[Stored data entries]
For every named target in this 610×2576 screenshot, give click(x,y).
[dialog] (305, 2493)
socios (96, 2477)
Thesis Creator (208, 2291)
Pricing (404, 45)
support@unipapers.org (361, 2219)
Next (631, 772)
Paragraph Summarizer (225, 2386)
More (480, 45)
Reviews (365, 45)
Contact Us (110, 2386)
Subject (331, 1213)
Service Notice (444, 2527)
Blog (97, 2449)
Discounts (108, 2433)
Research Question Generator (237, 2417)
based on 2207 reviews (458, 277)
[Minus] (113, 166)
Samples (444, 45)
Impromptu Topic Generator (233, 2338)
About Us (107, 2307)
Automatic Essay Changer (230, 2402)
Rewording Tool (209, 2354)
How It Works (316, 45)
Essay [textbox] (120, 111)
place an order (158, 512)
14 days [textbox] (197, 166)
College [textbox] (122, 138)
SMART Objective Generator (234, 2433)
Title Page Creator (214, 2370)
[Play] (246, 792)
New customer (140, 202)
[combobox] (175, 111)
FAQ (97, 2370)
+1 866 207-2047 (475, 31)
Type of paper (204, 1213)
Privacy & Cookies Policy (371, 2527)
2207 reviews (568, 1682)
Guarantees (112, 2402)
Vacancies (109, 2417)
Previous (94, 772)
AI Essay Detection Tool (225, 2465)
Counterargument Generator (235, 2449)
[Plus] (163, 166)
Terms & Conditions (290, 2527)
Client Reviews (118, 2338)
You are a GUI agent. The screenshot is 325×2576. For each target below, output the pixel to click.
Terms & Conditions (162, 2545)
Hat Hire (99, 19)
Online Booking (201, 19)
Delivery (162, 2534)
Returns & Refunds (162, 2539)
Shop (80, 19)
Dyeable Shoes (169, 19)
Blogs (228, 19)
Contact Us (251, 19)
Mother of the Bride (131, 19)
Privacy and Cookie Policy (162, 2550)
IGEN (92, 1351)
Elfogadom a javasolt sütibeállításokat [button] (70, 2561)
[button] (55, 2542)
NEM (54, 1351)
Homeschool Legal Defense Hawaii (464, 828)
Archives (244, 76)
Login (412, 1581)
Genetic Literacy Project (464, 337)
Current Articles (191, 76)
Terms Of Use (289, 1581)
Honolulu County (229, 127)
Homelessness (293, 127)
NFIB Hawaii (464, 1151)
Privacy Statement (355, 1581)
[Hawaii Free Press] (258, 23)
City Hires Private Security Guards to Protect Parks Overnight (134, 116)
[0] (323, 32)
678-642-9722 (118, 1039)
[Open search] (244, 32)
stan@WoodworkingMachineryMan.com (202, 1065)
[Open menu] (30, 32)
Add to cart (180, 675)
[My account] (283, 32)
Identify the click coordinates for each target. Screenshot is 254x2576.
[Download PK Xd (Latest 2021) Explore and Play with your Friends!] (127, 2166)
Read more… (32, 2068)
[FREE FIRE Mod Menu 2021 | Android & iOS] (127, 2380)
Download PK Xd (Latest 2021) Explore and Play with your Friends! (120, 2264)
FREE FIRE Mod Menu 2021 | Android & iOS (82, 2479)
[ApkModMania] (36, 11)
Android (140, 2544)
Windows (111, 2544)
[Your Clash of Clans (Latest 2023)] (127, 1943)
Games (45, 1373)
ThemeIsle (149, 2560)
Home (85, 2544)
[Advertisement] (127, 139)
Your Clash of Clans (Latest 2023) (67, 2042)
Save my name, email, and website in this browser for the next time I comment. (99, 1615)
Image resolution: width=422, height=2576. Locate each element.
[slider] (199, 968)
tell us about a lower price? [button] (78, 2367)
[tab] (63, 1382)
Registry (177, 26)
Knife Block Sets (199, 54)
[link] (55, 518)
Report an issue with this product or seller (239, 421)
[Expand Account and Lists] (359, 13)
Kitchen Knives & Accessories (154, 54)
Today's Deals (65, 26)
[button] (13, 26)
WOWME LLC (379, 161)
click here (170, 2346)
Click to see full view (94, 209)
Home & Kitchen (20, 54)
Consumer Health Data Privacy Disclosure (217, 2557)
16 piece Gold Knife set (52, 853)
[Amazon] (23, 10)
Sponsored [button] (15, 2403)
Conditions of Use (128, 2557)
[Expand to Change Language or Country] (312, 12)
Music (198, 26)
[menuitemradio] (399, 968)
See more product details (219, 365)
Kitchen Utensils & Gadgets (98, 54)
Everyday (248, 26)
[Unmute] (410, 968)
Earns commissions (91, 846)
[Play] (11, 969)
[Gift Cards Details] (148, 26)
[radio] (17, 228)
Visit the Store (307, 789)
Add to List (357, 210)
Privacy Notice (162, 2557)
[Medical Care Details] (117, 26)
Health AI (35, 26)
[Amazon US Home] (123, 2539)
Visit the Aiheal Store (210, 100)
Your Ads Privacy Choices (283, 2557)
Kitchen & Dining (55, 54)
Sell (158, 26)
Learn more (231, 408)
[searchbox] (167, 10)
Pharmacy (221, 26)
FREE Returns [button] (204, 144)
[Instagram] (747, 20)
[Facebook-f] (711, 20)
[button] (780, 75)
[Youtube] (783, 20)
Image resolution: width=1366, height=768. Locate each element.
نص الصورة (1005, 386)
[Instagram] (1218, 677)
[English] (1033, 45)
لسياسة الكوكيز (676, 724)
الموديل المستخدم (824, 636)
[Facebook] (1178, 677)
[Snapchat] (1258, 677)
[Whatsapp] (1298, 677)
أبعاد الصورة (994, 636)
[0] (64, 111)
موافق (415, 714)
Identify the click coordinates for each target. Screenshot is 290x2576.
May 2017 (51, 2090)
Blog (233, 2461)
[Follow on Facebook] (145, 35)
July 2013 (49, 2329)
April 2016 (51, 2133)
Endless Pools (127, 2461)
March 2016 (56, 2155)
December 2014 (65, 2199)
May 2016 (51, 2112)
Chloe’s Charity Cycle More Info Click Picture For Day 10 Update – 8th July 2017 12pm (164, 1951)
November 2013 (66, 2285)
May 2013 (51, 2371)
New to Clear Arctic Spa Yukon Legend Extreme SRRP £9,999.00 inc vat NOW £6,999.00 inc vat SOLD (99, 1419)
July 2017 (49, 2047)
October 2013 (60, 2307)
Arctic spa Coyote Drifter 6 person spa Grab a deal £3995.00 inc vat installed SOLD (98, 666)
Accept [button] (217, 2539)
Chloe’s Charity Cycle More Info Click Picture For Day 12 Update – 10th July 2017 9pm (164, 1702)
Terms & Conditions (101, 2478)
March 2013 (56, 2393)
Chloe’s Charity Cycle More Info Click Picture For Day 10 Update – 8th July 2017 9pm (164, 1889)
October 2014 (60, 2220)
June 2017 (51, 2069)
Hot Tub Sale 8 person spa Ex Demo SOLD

--- Assignment ---
The records above, in their entirety, need to be set down again exactly.

--- Result ---
For every named target in this 610×2576 screenshot, give click(x,y).
[dialog] (305, 2493)
socios (96, 2477)
Thesis Creator (208, 2291)
Pricing (404, 45)
support@unipapers.org (361, 2219)
Next (631, 772)
Paragraph Summarizer (225, 2386)
More (480, 45)
Reviews (365, 45)
Contact Us (110, 2386)
Subject (331, 1213)
Service Notice (444, 2527)
Blog (97, 2449)
Discounts (108, 2433)
Research Question Generator (237, 2417)
based on 2207 reviews (458, 277)
[Minus] (113, 166)
Samples (444, 45)
Impromptu Topic Generator (233, 2338)
About Us (107, 2307)
Automatic Essay Changer (230, 2402)
Rewording Tool (209, 2354)
How It Works (316, 45)
Essay [textbox] (120, 111)
place an order (158, 512)
14 days [textbox] (197, 166)
College [textbox] (122, 138)
SMART Objective Generator (234, 2433)
Title Page Creator (214, 2370)
[Play] (246, 792)
New customer (140, 202)
[combobox] (175, 111)
FAQ (97, 2370)
+1 866 207-2047 (475, 31)
Type of paper (204, 1213)
Privacy & Cookies Policy (371, 2527)
2207 reviews (568, 1682)
Guarantees (112, 2402)
Vacancies (109, 2417)
Previous (94, 772)
AI Essay Detection Tool (225, 2465)
Counterargument Generator (235, 2449)
[Plus] (163, 166)
Terms & Conditions (290, 2527)
Client Reviews (118, 2338)
You are a GUI agent. The screenshot is 325×2576. For each target below, output the pixel to click.
Terms & Conditions (162, 2545)
Hat Hire (99, 19)
Online Booking (201, 19)
Delivery (162, 2534)
Returns & Refunds (162, 2539)
Shop (80, 19)
Dyeable Shoes (169, 19)
Blogs (228, 19)
Contact Us (251, 19)
Mother of the Bride (131, 19)
Privacy and Cookie Policy (162, 2550)
IGEN (92, 1351)
Elfogadom a javasolt sütibeállításokat [button] (70, 2561)
[button] (55, 2542)
NEM (54, 1351)
Homeschool Legal Defense Hawaii (464, 828)
Archives (244, 76)
Login (412, 1581)
Genetic Literacy Project (464, 337)
Current Articles (191, 76)
Terms Of Use (289, 1581)
Honolulu County (229, 127)
Homelessness (293, 127)
NFIB Hawaii (464, 1151)
Privacy Statement (355, 1581)
[Hawaii Free Press] (258, 23)
City Hires Private Security Guards to Protect Parks Overnight (134, 116)
[0] (323, 32)
678-642-9722 (118, 1039)
[Open search] (244, 32)
stan@WoodworkingMachineryMan.com (202, 1065)
[Open menu] (30, 32)
Add to cart (180, 675)
[My account] (283, 32)
Identify the click coordinates for each target. Screenshot is 254x2576.
[Download PK Xd (Latest 2021) Explore and Play with your Friends!] (127, 2166)
Read more… (32, 2068)
[FREE FIRE Mod Menu 2021 | Android & iOS] (127, 2380)
Download PK Xd (Latest 2021) Explore and Play with your Friends! (120, 2264)
FREE FIRE Mod Menu 2021 | Android & iOS (82, 2479)
[ApkModMania] (36, 11)
Android (140, 2544)
Windows (111, 2544)
[Your Clash of Clans (Latest 2023)] (127, 1943)
Games (45, 1373)
ThemeIsle (149, 2560)
Home (85, 2544)
[Advertisement] (127, 139)
Your Clash of Clans (Latest 2023) (67, 2042)
Save my name, email, and website in this browser for the next time I comment. (99, 1615)
Image resolution: width=422, height=2576. Locate each element.
[slider] (199, 968)
tell us about a lower price? [button] (78, 2367)
[tab] (63, 1382)
Registry (177, 26)
Knife Block Sets (199, 54)
[link] (55, 518)
Report an issue with this product or seller (239, 421)
[Expand Account and Lists] (359, 13)
Kitchen Knives & Accessories (154, 54)
Today's Deals (65, 26)
[button] (13, 26)
WOWME LLC (379, 161)
click here (170, 2346)
Click to see full view (94, 209)
Home & Kitchen (20, 54)
Consumer Health Data Privacy Disclosure (217, 2557)
16 piece Gold Knife set (52, 853)
[Amazon] (23, 10)
Sponsored [button] (15, 2403)
Conditions of Use (128, 2557)
[Expand to Change Language or Country] (312, 12)
Music (198, 26)
[menuitemradio] (399, 968)
See more product details (219, 365)
Kitchen Utensils & Gadgets (98, 54)
Everyday (248, 26)
[Unmute] (410, 968)
Earns commissions (91, 846)
[Play] (11, 969)
[Gift Cards Details] (148, 26)
[radio] (17, 228)
Visit the Store (307, 789)
Add to List (357, 210)
Privacy Notice (162, 2557)
[Medical Care Details] (117, 26)
Health AI (35, 26)
[Amazon US Home] (123, 2539)
Visit the Aiheal Store (210, 100)
Your Ads Privacy Choices (283, 2557)
Kitchen & Dining (55, 54)
Sell (158, 26)
Learn more (231, 408)
[searchbox] (167, 10)
Pharmacy (221, 26)
FREE Returns [button] (204, 144)
[Instagram] (747, 20)
[Facebook-f] (711, 20)
[button] (780, 75)
[Youtube] (783, 20)
Image resolution: width=1366, height=768. Locate each element.
نص الصورة (1005, 386)
[Instagram] (1218, 677)
[English] (1033, 45)
لسياسة الكوكيز (676, 724)
الموديل المستخدم (824, 636)
[Facebook] (1178, 677)
[Snapchat] (1258, 677)
[Whatsapp] (1298, 677)
أبعاد الصورة (994, 636)
[0] (64, 111)
موافق (415, 714)
Identify the click coordinates for each target. Screenshot is 290x2576.
May 2017 (51, 2090)
Blog (233, 2461)
[Follow on Facebook] (145, 35)
July 2013 (49, 2329)
April 2016 (51, 2133)
Endless Pools (127, 2461)
March 2016 (56, 2155)
December 2014 (65, 2199)
May 2016 (51, 2112)
Chloe’s Charity Cycle More Info Click Picture For Day 10 Update – 8th July 2017 12pm (164, 1951)
November 2013 (66, 2285)
May 2013 (51, 2371)
New to Clear Arctic Spa Yukon Legend Extreme SRRP £9,999.00 inc vat NOW £6,999.00 inc vat SOLD (99, 1419)
July 2017 (49, 2047)
October 2013 (60, 2307)
Arctic spa Coyote Drifter 6 person spa Grab a deal £3995.00 inc vat installed SOLD (98, 666)
Accept [button] (217, 2539)
Chloe’s Charity Cycle More Info Click Picture For Day 12 Update – 10th July 2017 9pm (164, 1702)
Terms & Conditions (101, 2478)
March 2013 (56, 2393)
Chloe’s Charity Cycle More Info Click Picture For Day 10 Update – 8th July 2017 9pm (164, 1889)
October 2014 (60, 2220)
June 2017 (51, 2069)
Hot Tub Sale 8 person spa Ex Demo SOLD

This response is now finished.